Well, if you can’t beat the Supreme Court in Citizens United, you may as well make your own rules. That’s how it seems to be going down as President Obama prepares to enforce the DISCLOSE Act (which failed in Congress) by executive order. The act requires any government contractor and its employees to disclose their donations to political organizations. What’s not lost on the Obama team, I’m sure, is the size of business contributions to PACs in the 2009 and 2010 cycle. As reported by nonpartisan OpenSecrets.org, it was evenly split—$164,845,649 to Democrats and $165,871,966 to Republicans. With the DISCLOSE Act, Obama could sway that $165 million his way in 2012.
The top 100 companies in government contract work pulled in nearly $130 billion in government contracts in 2010. Don’t you think government contractors seeking work under the Obama administration’s control will have to think twice about where they send 2012 political donations if there’s a DISCLOSE Act? At the very least, a well-placed White House cabinet member may be able to nudge money to Obama since his administration controls who gets the $130 billion or so in contracts for the next two years.
Let me be clear: I’m certainly not for Citizens United v. FEC or the DISCLOSE Act. Both take away power from the average citizen. And they’ve helped make this country a political mess of gamesmanship.
On the union front, the Obama-influenced National Labor Relations Board (NLRB) went forward with a complaint by Boeing’s union to prevent the company from moving part of its production from non-right-to-work Washington state to South Carolina, a right-to-work state. Big union has a seat on the five-member committee with former SEUI lawyer Craig Becker—an Obama recess appointment. Thanks to unions, Boeing’s commercial airliner production line has been stopped four times since 1989, and a 58-day strike in 2008 cost the company $1.8 billion according to CEO Jim McNerney. I’m not blaming unions for the problems with Boeing’s 737 fuselage, which caused a Southwest jet panel to come off. But at some point doesn’t all of this become a distraction from the business of making good airplanes?
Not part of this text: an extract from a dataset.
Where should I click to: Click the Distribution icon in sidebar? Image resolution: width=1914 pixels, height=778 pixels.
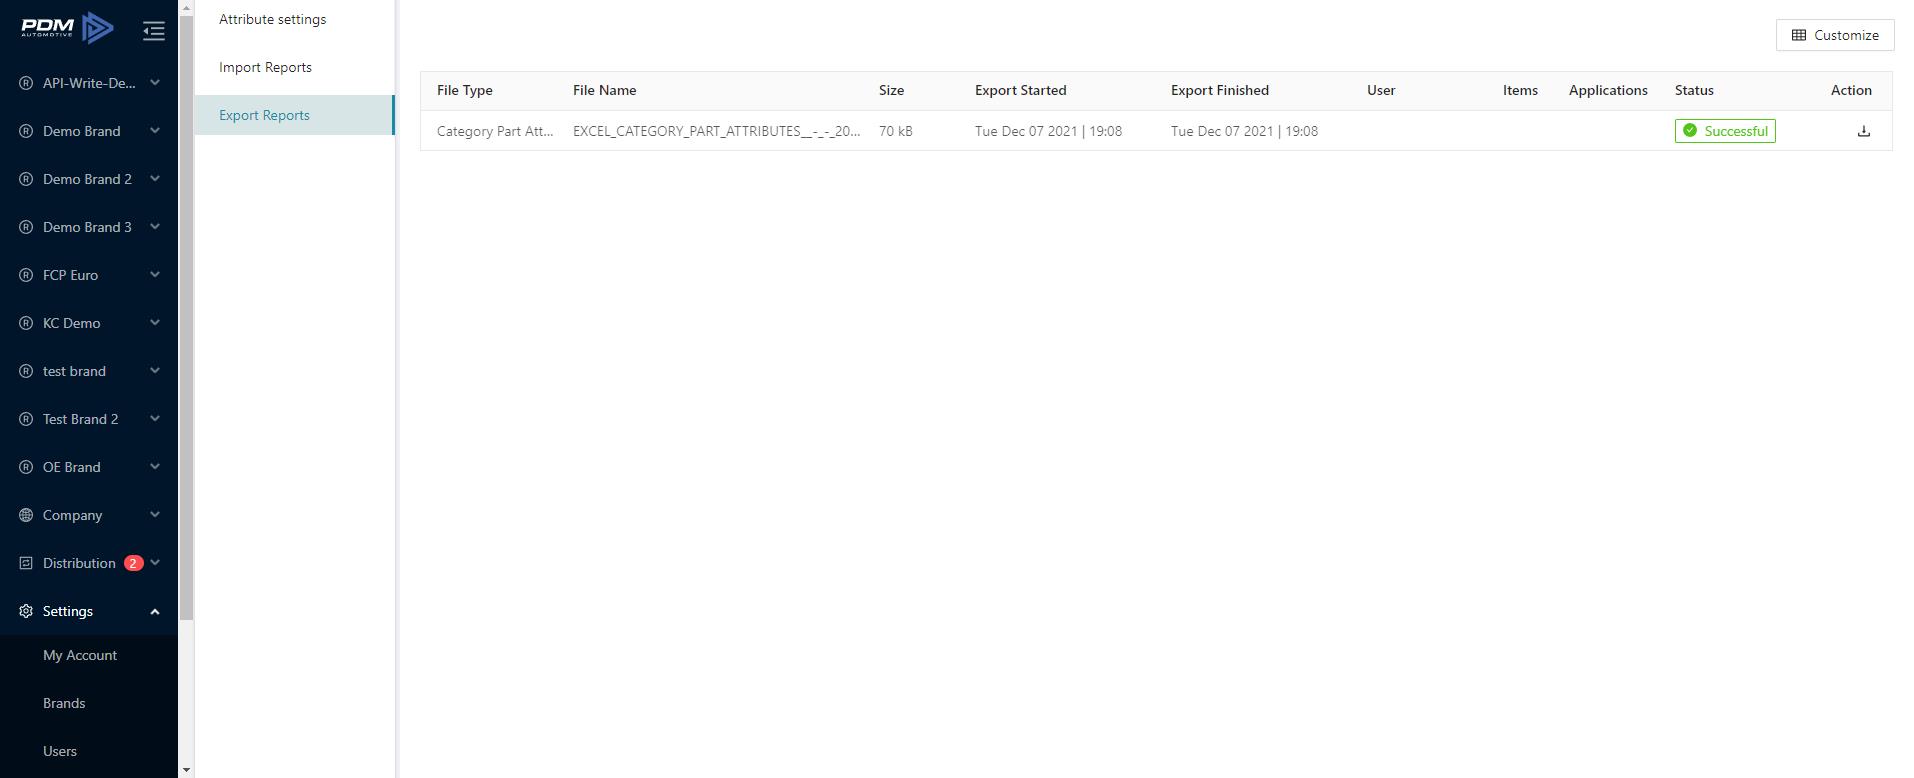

How do Craig Becker and the NLRB help you or me if we’re not members of a union? Because you can bet this has less to do with making safer jets than it does with keeping the unions happy and their political contributions flowing. According to OpenSecrets.org, 93% of labor contributions from PACs went to Democrats in 2010. Not that it helped.
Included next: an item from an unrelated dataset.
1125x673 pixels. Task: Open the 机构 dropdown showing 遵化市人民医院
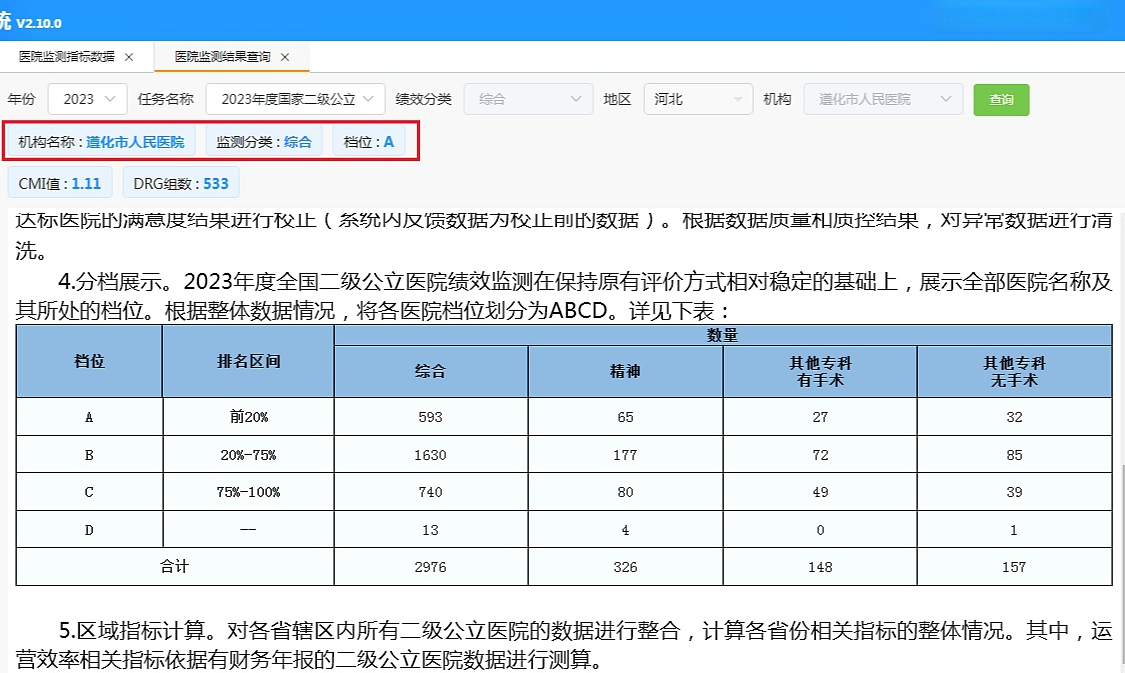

Our founders made sure the states were in charge, pure and simple. That’s not the case anymore. But it could change for the better. Just look at the right-to-work fight going on at the state level around the country. As it is, the 22 right-to-work states (and potentially 23 with New Hampshire) leave it up to the individual whether or not to join a union as a condition of employment. When given a chance, with right-to-work laws, most choose not to join the union and pay dues that end up funding the political union and Democrat machine. With all this money in politics, it’s the individual’s vote—the heartbeat of America—that ends up losing.